» What you need to do
Count the lines in the records below that contain the string "Task", with case counting, and reply with only that number.

» Material shown

—————

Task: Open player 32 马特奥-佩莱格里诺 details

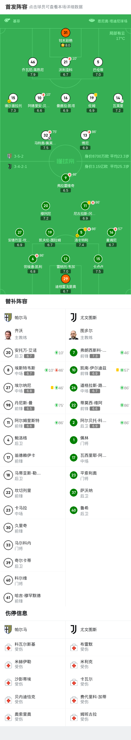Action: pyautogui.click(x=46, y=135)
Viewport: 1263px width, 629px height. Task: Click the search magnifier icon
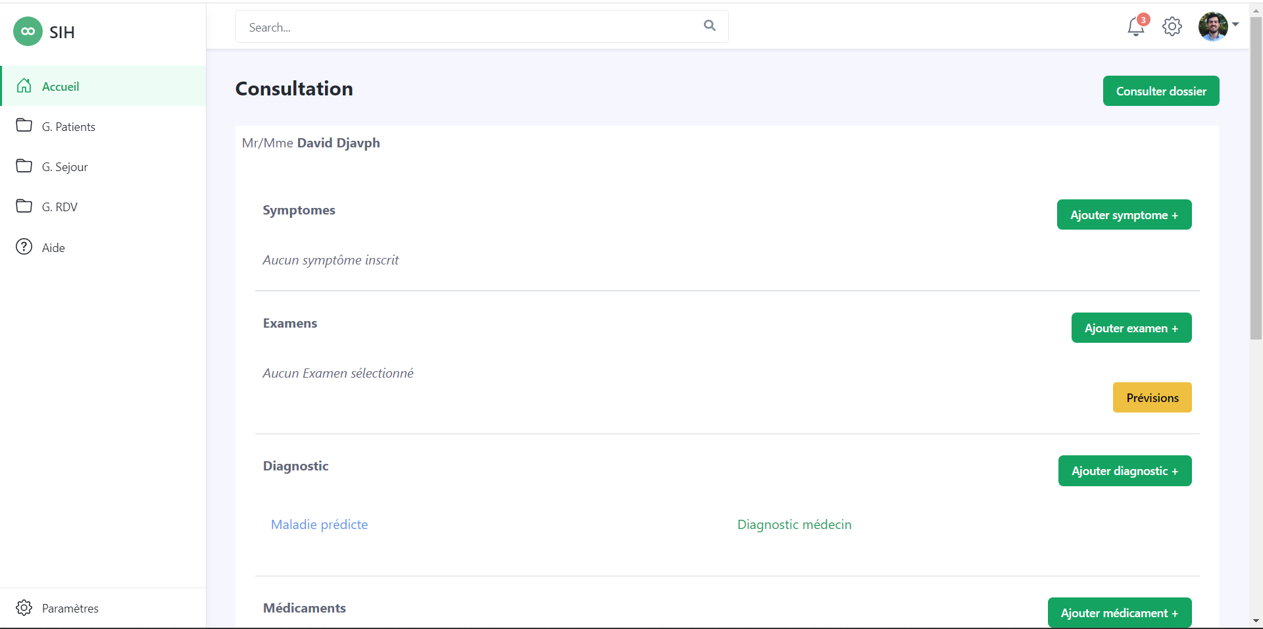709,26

—————

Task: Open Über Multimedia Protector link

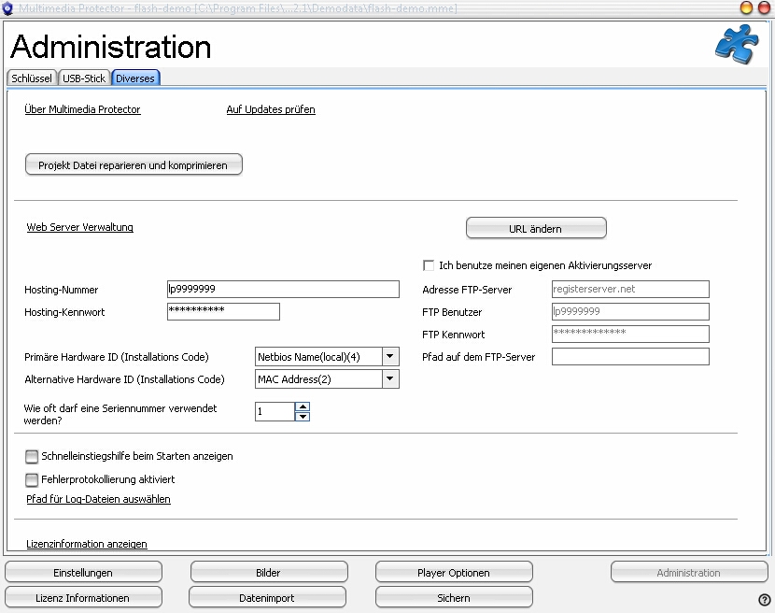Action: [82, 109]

—————

» Response below
3